OPINION: Truck OEM’s Made a Deal with CARB They Likely Regret
If you have attempted to purchase a new diesel powered truck in California (or even states that eagerly adopted CARBs ACT rule), you have probably run into a roadblock where the dealership cannot sell you the truck you want or need.
This is directly the result of a deal struck between CARB and the Truck and Engine Manufacturers Association, its members, and the Ford Motor Company. That deal is often referred to as the Clean Truck Partnership (CTP).
Truck dealers are complaining that they must meet zero-emission vehicle (ZEV) sales quotas in order to sell diesel powered trucks and since nobody wants a ZEV, the dealerships are limited in meeting customer demands for diesel equipped trucks even though their sales are still permitted, with a caveat.
Truck dealership have blamed the Advanced Clean Trucks regulation as the primary cause, but it isn’t that simple. It certainly is a factor, but a bigger factor is the agreement made by the OEM’s with CARB related to the Heavy-Duty Omnibus engine standard adopted by CARB in 2021 (and still awaiting an EPA waiver) further reducing emissions standards for NOx and PM. Currently, California and federal emissions standard are not harmonized and will be only marginally different by 2027.
Based on dealer and fleet owner complaints to CARB, they performed an analysis of the issue and issued a report on September 25, 2024.
Basically, CARB threw “cold water” on the dealership complaints and zeroed in on OEM sales mandates for dealerships to meet. CARB’s analysis stated, “Through discussions with manufacturers, dealers, and fleets, it appears numerous manufacturers have begun to inform their customers they will be applying future requirements to purchase ZEVs before they can acquire combustion vehicles to each of their dealer or upfitters regardless of the types of vehicles they sell as ZEVs. Some have expressed plans to begin implementing a rigid policy to require each dealer or upfitter to purchase a certain number of ZEVs from the manufacturer before they can get any internal combustion vehicles (ICE) whether or not the manufacturer offers ZEVs in the market segment the dealer specializes.”
CARB states as per their agreement with the OEM’s, they could be choosing to use legacy emissions credits to meet the demand for diesel engine sales, but they’re not doing that. CARB stated in its findings, “In summary, the manufacturers are well-situated to comply with the ACT regulation’s requirements for the 2024 MY and there are more than enough available ACT credits that manufacturers could purchase, if necessary, to sell dealers what is needed.”

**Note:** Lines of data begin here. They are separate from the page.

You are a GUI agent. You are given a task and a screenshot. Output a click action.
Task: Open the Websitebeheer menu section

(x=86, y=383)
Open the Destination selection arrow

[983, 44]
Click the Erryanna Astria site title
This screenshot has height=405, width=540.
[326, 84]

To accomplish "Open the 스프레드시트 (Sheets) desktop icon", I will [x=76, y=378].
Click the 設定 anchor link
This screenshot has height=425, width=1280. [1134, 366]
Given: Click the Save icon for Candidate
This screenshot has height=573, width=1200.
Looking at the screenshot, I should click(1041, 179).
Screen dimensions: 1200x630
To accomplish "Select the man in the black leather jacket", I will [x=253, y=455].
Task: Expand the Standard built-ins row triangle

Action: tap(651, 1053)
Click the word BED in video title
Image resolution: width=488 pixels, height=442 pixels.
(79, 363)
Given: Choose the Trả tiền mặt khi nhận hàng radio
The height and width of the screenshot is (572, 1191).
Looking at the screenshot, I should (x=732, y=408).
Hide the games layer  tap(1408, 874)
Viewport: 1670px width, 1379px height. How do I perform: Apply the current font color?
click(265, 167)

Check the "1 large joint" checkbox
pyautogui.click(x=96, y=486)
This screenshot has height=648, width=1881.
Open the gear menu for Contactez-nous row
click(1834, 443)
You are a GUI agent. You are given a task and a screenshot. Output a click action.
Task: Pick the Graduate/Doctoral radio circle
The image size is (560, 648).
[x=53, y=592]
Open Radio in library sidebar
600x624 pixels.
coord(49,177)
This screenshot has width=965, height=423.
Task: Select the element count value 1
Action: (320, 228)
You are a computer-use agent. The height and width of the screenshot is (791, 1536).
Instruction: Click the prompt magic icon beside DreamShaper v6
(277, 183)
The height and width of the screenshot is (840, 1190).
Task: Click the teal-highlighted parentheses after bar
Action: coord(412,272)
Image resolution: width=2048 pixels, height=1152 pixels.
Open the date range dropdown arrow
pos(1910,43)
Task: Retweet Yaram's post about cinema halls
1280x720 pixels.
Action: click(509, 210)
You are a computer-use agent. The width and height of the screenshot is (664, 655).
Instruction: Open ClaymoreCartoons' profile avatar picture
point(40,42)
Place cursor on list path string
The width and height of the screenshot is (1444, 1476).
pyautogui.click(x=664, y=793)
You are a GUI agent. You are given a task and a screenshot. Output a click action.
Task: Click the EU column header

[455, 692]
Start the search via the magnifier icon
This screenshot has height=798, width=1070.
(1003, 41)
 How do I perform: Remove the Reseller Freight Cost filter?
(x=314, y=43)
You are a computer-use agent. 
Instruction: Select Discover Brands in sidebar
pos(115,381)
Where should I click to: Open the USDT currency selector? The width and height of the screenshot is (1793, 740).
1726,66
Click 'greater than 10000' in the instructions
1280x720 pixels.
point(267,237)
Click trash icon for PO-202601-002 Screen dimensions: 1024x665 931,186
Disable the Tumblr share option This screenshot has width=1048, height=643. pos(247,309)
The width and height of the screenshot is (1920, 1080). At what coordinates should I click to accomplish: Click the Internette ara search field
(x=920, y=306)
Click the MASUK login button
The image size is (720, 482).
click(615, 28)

So, we’re caught in somewhat of a “he said, she said” situation, but not exactly. OEM’s have made a decision to ride the pork barrel of available public funding to push ZEV’s to their customers regardless of whether they meet duty-cycle requirements or whether they can get the necessary charging in-place. In a nutshell, the OEM’s made an agreement with CARB and choose to ignore their customers as well as associations who are suing to derail the ZEV mandate. The OEM’s invested in producing ZEV vehicles and at the least they want their R&D money back, so they are trying to force feed their customers something they don’t want at this time and it is blowing up in their face. They are giving up sales on diesel trucks as part of a gambit to force ZEV’s on customers not suited to early ZEV adoption, nor required to adopt them.
CARB is not blameless either. Their rigidity is holding fast to the ACT will actually hurt air quality improvements due to truck owners basically being forced to keep older trucks or go purchase later model used trucks (mostly out-of-state). We saw this same dynamic play out with the Truck & Bus regulation. After full implementation of the rule, there were reports that air quality improvements were hampered by CARB shoving its nose into the normal trade cycle of truck owners. Many chose to keep their older equipment longer by adding a DPF.
The CARB report also stated that the European units of most of the OEM’s are charging $88,828 more for a comparable ZEV in the U.S. than they sell for in Europe. CARB noted that the pricing for ZEV’s has actually decreased in Europe while increasing in the U.S. At CARB’s October 24 hearing one Board member expressed that CARB is being “ripped off” by the OEM’s.
A lot of government money, both local, state, and federal (as part of the Inflation Reduction Act) is being thrown at forced ZEV adoption. Apparently, the pillars of industrial capitalism also understand crony capitalism quite well and as we see with any activity or behavior subsidized by the government, costs always increase.
States that blindly adopt CARB regulations (CAA section 177 states) are feeling the pain too. Recently Oregon, Massachusetts, and New Jersey are at least discussing delaying their implementation of the Omnibus (and perhaps ACT) and New York is under increasing pressure to follow suit.
OEM’s because of selling out the needs of their customers to the desires of the environmental left have cut themselves into a deal (with CARB) where their desired vehicles sales and ROI are going to make it tough on them financially. Remember, their deal also includes ignoring any and all legal setbacks, even a Supreme Court decision in our favor that CARB and EPA are exceeding their authority and agreeing to only sell ZEV’s in California.
Talk about whipping the finger to your customer base.